───── DATA IN THIS EXERCISE ─────

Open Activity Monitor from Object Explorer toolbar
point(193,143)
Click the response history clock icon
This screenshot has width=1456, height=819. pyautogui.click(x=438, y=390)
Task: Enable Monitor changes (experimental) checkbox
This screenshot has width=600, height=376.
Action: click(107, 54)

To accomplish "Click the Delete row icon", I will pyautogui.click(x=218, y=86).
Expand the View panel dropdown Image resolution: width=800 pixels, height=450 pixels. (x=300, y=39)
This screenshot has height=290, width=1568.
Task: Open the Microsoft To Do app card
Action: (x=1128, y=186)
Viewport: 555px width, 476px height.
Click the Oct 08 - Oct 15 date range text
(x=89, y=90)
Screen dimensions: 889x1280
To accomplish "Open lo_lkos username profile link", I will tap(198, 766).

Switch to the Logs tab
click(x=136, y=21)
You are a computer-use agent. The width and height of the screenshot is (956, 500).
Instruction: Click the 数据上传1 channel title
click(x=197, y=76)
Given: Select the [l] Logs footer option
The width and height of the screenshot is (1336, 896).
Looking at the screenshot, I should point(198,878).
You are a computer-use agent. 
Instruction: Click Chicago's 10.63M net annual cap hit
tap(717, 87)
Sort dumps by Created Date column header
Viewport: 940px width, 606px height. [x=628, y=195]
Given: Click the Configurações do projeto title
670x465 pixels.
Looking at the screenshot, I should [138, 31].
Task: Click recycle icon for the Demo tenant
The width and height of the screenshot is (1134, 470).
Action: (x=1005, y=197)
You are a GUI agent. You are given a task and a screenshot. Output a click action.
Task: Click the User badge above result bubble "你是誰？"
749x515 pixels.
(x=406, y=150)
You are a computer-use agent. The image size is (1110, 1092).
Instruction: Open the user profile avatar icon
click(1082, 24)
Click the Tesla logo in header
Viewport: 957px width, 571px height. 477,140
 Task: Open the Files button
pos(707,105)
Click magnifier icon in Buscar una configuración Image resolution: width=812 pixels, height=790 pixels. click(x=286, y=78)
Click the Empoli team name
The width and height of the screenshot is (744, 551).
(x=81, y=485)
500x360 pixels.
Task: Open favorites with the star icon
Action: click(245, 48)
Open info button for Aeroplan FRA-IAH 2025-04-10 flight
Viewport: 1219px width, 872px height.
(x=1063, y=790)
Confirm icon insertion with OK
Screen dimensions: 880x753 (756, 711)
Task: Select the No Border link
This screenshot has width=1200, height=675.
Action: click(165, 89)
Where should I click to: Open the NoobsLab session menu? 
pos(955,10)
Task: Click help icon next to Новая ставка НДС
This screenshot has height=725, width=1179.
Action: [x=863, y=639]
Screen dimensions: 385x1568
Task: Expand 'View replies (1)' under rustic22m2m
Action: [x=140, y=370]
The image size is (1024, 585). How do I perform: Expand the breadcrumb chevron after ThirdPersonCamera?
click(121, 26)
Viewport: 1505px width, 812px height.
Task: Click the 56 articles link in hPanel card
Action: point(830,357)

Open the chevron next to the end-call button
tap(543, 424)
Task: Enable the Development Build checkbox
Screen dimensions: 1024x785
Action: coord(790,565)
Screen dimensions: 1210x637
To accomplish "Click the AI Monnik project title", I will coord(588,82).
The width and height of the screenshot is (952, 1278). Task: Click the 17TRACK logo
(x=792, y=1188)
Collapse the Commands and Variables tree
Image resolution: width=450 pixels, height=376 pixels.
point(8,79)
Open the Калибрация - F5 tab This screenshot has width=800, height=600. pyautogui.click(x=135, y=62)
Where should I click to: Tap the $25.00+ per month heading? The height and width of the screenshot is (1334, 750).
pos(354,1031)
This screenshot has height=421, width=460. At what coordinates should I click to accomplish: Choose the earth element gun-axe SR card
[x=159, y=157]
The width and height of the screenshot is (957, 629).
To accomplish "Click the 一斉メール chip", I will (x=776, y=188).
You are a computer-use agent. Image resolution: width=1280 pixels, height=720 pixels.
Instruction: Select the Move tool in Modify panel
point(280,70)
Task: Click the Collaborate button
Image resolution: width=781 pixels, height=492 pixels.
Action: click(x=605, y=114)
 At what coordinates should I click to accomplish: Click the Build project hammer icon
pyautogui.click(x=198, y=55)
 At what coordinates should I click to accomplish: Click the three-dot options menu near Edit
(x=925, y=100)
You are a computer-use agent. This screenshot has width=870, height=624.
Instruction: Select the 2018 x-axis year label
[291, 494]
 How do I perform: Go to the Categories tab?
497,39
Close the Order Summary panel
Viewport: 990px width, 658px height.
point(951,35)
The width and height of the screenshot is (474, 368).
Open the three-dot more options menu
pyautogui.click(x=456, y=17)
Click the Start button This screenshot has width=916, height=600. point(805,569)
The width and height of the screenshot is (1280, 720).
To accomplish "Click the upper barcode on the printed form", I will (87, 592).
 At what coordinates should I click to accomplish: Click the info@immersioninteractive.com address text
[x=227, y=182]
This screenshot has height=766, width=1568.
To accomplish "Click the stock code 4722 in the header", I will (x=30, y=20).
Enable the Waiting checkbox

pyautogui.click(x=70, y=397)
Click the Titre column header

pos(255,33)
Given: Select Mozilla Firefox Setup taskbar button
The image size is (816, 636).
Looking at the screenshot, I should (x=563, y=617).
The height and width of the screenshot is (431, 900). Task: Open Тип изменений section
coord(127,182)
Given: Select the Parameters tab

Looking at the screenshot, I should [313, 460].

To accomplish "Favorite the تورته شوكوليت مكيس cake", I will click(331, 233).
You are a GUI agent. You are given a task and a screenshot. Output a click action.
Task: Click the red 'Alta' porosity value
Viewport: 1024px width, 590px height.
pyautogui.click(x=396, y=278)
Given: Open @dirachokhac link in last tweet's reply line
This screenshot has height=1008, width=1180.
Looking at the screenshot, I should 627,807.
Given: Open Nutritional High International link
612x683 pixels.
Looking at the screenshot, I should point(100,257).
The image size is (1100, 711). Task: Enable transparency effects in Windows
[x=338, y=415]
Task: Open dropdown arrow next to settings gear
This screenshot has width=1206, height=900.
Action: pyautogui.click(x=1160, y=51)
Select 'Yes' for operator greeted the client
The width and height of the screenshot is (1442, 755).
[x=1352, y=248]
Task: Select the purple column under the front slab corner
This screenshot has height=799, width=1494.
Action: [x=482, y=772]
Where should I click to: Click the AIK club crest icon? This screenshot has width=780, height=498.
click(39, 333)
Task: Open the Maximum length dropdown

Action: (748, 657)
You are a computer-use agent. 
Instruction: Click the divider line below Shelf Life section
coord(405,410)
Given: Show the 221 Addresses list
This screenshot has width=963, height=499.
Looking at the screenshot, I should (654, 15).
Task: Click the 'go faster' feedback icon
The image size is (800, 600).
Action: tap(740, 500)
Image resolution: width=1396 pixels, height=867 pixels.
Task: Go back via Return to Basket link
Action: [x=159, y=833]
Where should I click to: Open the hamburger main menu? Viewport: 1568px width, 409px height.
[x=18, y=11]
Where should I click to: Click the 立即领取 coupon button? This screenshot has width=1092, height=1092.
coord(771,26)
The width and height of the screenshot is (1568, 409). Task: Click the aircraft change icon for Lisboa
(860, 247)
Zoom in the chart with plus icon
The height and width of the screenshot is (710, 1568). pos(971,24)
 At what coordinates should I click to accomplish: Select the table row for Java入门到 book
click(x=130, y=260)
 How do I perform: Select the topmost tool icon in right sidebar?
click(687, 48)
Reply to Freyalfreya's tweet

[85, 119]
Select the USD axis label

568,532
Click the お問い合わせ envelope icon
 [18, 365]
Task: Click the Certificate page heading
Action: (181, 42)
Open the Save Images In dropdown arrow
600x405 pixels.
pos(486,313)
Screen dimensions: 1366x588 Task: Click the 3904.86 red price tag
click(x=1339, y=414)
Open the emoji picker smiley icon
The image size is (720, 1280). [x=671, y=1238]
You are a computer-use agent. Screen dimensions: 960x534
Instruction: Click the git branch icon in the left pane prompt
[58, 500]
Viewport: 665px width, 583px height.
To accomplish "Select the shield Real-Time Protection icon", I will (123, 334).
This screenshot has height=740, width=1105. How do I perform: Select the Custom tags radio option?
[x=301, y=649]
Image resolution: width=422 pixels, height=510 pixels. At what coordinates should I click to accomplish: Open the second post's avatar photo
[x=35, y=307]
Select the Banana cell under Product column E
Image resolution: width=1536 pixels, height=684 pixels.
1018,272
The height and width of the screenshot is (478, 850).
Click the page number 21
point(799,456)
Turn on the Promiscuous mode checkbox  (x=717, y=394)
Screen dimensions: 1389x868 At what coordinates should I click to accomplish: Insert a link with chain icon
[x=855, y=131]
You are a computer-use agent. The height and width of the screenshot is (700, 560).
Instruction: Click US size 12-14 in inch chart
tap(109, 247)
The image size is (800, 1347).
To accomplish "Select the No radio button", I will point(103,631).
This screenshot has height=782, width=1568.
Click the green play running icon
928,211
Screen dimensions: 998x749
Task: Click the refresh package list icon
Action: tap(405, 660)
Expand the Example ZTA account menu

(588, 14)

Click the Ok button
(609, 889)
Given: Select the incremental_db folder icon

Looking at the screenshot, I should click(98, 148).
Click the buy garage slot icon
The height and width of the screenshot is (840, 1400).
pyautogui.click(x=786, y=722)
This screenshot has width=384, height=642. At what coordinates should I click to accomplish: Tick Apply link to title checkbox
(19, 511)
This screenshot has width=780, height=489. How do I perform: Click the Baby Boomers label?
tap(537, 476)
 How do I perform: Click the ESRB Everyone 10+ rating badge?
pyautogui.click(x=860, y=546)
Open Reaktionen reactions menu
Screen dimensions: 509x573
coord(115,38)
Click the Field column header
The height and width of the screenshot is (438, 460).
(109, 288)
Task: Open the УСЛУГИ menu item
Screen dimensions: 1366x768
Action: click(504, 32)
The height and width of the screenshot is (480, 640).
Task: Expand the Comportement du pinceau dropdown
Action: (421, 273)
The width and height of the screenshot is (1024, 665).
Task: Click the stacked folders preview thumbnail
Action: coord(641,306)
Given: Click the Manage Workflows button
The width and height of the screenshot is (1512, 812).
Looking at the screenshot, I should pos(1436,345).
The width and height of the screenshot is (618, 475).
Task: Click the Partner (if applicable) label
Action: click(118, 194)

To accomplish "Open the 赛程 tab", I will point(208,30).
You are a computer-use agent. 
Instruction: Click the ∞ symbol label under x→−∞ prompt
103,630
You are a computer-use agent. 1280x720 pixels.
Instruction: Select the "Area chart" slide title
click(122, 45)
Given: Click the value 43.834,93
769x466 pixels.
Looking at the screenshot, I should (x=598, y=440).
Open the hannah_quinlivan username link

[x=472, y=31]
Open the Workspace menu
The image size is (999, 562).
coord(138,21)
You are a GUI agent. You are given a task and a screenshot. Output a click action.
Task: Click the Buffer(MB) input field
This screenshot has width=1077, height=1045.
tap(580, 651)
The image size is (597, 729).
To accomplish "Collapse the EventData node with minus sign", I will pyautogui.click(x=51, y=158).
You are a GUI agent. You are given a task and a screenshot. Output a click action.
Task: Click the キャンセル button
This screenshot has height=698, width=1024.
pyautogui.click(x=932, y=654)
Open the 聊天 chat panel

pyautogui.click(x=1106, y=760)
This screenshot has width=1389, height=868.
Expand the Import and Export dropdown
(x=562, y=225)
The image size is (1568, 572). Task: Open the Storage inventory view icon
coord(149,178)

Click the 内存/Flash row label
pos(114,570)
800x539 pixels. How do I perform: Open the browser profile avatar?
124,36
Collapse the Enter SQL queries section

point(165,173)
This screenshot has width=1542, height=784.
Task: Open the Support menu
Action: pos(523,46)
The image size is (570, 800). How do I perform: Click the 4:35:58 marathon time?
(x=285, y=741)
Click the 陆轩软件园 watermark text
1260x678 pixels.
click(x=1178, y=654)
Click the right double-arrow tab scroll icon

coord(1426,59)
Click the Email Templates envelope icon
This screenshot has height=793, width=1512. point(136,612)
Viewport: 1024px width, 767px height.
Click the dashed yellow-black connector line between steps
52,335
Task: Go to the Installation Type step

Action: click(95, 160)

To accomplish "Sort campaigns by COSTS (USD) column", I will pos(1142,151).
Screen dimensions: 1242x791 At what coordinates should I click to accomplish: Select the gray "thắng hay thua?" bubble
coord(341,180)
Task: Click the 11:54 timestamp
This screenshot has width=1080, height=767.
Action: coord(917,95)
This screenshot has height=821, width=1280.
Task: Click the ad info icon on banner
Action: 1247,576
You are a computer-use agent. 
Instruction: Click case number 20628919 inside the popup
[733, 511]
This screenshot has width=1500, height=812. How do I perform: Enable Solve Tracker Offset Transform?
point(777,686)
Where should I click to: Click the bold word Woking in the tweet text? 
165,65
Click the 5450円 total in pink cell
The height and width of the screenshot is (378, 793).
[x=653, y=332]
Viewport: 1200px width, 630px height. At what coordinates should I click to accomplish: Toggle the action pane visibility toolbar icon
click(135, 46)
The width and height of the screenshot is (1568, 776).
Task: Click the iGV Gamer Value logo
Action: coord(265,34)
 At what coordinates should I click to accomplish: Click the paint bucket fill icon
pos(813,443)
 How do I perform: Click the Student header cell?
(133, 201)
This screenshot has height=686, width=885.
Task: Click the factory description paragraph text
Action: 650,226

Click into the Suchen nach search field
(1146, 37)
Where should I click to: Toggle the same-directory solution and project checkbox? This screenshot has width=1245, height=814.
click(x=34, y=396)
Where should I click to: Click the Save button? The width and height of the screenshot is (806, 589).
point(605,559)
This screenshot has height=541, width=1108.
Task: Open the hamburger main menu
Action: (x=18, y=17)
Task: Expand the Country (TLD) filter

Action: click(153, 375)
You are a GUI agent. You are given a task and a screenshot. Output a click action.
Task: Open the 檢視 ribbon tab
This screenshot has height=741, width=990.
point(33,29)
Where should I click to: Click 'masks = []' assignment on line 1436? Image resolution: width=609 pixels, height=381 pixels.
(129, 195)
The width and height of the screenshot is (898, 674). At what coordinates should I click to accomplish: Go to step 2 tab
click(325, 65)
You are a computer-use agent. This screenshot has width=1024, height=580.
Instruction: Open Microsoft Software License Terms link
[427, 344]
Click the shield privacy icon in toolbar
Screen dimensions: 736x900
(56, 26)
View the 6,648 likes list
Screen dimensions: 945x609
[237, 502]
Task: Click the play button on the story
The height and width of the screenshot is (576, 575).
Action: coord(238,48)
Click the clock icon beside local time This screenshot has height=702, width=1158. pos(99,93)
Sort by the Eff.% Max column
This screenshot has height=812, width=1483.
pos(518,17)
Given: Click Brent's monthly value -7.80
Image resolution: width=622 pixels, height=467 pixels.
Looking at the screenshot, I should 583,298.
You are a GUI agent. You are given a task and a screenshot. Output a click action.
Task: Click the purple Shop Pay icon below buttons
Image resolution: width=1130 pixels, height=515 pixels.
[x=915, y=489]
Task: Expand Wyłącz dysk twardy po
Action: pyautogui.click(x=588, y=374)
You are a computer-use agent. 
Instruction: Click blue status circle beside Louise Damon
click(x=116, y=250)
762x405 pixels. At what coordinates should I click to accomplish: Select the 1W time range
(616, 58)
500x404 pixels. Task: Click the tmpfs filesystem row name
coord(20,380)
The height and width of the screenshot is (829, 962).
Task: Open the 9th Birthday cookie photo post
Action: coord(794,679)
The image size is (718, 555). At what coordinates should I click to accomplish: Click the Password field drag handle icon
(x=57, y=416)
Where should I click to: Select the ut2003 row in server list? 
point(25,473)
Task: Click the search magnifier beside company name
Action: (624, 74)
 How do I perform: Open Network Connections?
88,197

─────

* _YOUR TASK_:
For each line in the data that holds the word "shield", copy the line.

* _ANSWER_:
To accomplish "Select the shield Real-Time Protection icon", I will (123, 334).
Click the shield privacy icon in toolbar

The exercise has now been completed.